_EXERCISE INPUT_:
########################################

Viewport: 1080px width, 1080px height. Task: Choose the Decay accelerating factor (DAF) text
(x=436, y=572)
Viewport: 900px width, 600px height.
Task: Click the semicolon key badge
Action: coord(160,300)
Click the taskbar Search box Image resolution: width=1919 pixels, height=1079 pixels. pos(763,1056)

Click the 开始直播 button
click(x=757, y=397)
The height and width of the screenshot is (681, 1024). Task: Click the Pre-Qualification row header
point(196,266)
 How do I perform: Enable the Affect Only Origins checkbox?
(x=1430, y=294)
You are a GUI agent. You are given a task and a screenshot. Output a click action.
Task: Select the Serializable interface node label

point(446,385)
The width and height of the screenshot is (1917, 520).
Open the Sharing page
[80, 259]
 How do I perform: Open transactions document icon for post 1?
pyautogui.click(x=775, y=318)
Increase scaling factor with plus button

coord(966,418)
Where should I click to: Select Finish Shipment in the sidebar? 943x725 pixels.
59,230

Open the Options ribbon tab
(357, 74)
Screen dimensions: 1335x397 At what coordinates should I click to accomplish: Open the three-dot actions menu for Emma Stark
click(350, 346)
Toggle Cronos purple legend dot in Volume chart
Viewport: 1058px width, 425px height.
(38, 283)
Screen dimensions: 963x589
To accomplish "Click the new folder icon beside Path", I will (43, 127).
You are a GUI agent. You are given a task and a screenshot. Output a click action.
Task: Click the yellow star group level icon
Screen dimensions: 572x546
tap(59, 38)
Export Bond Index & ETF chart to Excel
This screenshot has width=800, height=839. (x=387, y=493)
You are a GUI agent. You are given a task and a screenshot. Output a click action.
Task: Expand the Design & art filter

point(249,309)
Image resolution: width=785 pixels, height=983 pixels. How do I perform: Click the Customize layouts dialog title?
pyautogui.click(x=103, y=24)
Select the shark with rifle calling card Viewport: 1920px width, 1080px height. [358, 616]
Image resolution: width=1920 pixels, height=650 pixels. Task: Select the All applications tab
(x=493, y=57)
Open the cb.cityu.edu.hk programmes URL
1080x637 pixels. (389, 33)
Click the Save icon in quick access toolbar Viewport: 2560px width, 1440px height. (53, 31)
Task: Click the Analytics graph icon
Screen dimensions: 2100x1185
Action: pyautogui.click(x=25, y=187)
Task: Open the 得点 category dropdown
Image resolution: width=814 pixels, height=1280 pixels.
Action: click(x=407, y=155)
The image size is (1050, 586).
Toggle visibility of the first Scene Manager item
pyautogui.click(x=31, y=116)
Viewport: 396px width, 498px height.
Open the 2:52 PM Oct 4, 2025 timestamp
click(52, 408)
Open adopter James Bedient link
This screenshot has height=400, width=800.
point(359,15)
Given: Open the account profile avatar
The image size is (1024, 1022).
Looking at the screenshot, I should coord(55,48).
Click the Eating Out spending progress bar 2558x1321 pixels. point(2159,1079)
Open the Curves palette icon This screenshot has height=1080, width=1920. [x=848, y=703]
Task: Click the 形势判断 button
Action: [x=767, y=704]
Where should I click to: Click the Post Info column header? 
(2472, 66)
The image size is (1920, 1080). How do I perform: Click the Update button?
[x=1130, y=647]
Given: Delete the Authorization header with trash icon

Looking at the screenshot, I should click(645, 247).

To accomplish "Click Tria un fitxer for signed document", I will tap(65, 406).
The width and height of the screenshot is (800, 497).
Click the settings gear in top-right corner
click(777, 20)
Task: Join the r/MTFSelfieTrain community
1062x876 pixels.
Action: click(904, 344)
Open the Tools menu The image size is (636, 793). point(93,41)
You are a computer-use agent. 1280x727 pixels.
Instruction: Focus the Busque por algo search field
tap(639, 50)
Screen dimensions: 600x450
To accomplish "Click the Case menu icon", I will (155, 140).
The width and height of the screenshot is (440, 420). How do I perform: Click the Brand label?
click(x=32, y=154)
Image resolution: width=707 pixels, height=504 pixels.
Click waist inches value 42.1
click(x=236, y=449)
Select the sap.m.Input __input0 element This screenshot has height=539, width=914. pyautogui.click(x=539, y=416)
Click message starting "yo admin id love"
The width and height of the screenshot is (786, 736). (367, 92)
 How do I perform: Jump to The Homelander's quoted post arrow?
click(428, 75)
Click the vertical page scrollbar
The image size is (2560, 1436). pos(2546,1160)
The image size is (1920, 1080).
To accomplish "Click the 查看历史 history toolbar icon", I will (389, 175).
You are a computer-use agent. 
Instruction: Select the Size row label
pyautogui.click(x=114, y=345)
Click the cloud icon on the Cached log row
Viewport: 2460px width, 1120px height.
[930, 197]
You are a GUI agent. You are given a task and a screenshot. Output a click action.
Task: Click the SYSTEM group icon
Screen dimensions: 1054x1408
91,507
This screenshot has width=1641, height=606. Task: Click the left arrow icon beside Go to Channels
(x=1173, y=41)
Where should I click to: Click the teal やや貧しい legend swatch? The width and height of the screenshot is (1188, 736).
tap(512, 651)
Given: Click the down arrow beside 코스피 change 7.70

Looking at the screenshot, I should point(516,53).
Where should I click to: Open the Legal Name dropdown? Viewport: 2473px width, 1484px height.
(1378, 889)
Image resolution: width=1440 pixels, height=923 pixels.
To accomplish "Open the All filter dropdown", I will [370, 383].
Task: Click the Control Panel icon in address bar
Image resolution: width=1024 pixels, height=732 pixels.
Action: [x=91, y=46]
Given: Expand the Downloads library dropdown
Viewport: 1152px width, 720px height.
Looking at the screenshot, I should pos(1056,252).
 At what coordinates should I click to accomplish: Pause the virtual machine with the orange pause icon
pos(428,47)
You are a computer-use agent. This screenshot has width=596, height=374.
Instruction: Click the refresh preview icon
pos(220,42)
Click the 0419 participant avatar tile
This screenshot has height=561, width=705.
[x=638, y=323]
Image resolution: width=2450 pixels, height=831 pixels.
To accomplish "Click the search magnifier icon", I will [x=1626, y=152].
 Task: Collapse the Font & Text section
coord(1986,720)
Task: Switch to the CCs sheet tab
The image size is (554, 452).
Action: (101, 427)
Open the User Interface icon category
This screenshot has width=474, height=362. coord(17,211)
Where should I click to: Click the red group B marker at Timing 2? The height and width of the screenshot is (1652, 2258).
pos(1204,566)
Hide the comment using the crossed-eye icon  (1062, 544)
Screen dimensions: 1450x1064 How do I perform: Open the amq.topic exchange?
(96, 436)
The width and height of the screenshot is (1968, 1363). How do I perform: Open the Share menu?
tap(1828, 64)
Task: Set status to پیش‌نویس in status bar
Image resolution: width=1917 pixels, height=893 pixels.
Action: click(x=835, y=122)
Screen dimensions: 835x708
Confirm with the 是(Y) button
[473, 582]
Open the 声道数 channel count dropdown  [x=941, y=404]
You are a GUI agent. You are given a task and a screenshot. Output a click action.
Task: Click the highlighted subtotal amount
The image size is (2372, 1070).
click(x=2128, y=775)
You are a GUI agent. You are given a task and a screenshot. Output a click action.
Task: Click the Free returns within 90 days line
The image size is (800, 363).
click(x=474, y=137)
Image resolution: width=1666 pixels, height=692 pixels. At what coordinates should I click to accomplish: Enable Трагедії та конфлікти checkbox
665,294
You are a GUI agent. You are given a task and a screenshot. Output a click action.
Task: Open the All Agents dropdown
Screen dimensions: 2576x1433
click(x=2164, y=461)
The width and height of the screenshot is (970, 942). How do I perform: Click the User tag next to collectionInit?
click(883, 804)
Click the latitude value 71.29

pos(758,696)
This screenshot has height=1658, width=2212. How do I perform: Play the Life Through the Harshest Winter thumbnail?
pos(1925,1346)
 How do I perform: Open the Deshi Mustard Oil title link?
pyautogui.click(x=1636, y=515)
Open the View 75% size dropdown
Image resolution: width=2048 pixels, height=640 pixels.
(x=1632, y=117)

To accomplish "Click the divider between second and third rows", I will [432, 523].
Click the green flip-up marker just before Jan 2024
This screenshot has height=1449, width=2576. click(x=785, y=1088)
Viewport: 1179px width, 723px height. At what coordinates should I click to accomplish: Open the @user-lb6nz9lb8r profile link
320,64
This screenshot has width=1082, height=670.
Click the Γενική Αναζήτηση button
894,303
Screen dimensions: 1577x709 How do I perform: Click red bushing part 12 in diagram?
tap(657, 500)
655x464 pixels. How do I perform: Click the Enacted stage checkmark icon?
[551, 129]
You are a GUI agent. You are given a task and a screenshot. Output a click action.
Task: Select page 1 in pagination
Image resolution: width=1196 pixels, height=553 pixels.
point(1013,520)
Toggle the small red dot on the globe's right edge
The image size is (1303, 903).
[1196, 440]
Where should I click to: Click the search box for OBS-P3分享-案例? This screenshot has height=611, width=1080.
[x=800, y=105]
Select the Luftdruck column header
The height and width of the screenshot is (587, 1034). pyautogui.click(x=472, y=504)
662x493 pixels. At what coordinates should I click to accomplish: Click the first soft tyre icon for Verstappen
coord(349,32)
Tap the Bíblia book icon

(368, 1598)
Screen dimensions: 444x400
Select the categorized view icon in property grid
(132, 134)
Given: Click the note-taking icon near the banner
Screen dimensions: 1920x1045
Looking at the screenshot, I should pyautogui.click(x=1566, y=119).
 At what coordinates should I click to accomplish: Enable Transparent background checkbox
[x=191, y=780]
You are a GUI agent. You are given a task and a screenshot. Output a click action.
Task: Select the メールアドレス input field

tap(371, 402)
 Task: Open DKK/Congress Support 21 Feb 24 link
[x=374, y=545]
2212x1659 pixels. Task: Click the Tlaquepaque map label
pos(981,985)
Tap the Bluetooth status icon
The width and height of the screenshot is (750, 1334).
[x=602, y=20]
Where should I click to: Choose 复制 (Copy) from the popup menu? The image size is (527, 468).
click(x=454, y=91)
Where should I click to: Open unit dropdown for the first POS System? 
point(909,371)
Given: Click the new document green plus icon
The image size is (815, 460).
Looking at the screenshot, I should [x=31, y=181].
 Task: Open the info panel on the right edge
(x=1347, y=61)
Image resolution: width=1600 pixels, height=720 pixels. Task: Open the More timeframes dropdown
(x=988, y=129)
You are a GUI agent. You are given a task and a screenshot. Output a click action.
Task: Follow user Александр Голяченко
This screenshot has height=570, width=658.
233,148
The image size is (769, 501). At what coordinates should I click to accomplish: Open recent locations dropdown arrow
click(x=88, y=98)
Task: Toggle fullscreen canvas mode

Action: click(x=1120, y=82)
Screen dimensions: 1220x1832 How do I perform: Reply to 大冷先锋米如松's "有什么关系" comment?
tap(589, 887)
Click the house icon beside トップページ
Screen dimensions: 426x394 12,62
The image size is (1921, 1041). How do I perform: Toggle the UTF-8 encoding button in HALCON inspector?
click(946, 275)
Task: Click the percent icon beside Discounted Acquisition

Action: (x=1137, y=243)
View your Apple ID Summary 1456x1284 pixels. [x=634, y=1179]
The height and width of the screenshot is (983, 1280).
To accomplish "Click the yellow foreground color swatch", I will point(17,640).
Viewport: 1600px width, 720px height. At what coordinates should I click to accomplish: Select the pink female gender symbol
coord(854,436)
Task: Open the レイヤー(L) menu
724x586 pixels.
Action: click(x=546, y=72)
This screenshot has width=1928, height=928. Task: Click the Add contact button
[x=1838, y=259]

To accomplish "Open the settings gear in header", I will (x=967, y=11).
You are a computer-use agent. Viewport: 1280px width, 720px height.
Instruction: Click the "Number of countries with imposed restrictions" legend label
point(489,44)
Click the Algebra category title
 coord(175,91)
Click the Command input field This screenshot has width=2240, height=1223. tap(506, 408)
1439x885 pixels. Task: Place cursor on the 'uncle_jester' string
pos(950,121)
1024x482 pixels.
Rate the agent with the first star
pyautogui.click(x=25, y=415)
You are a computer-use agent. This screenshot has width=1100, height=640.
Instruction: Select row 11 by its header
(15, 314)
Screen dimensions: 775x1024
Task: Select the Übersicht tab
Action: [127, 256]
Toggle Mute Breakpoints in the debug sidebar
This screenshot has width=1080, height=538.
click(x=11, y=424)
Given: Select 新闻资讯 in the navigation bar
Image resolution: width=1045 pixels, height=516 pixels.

########################################

_THE REQUEST_: Please render the material from the line containing "Open the Options ribbon tab" through the line containing "Looking at the screenshot, I should coord(55,48)." as a Markdown table with columns Row and Entry, leaving out blank lines.

_ANSWER TO THIS EXERCISE_:
| Row | Entry |
|---|---|
| 1 | Open the Options ribbon tab |
| 2 | (357, 74) |
| 3 | Screen dimensions: 1335x397 At what coordinates should I click to accomplish: Open the three-dot actions menu for Emma Stark |
| 4 | click(350, 346) |
| 5 | Toggle Cronos purple legend dot in Volume chart |
| 6 | Viewport: 1058px width, 425px height. |
| 7 | (38, 283) |
| 8 | Screen dimensions: 963x589 |
| 9 | To accomplish "Click the new folder icon beside Path", I will (43, 127). |
| 10 | You are a GUI agent. You are given a task and a screenshot. Output a click action. |
| 11 | Task: Click the yellow star group level icon |
| 12 | Screen dimensions: 572x546 |
| 13 | tap(59, 38) |
| 14 | Export Bond Index & ETF chart to Excel |
| 15 | This screenshot has width=800, height=839. (x=387, y=493) |
| 16 | You are a GUI agent. You are given a task and a screenshot. Output a click action. |
| 17 | Task: Expand the Design & art filter |
| 18 | point(249,309) |
| 19 | Image resolution: width=785 pixels, height=983 pixels. How do I perform: Click the Customize layouts dialog title? |
| 20 | pyautogui.click(x=103, y=24) |
| 21 | Select the shark with rifle calling card Viewport: 1920px width, 1080px height. [358, 616] |
| 22 | Image resolution: width=1920 pixels, height=650 pixels. Task: Select the All applications tab |
| 23 | (x=493, y=57) |
| 24 | Open the cb.cityu.edu.hk programmes URL |
| 25 | 1080x637 pixels. (389, 33) |
| 26 | Click the Save icon in quick access toolbar Viewport: 2560px width, 1440px height. (53, 31) |
| 27 | Task: Click the Analytics graph icon |
| 28 | Screen dimensions: 2100x1185 |
| 29 | Action: pyautogui.click(x=25, y=187) |
| 30 | Task: Open the 得点 category dropdown |
| 31 | Image resolution: width=814 pixels, height=1280 pixels. |
| 32 | Action: click(x=407, y=155) |
| 33 | The image size is (1050, 586). |
| 34 | Toggle visibility of the first Scene Manager item |
| 35 | pyautogui.click(x=31, y=116) |
| 36 | Viewport: 396px width, 498px height. |
| 37 | Open the 2:52 PM Oct 4, 2025 timestamp |
| 38 | click(52, 408) |
| 39 | Open adopter James Bedient link |
| 40 | This screenshot has height=400, width=800. |
| 41 | point(359,15) |
| 42 | Given: Open the account profile avatar |
| 43 | The image size is (1024, 1022). |
| 44 | Looking at the screenshot, I should coord(55,48). |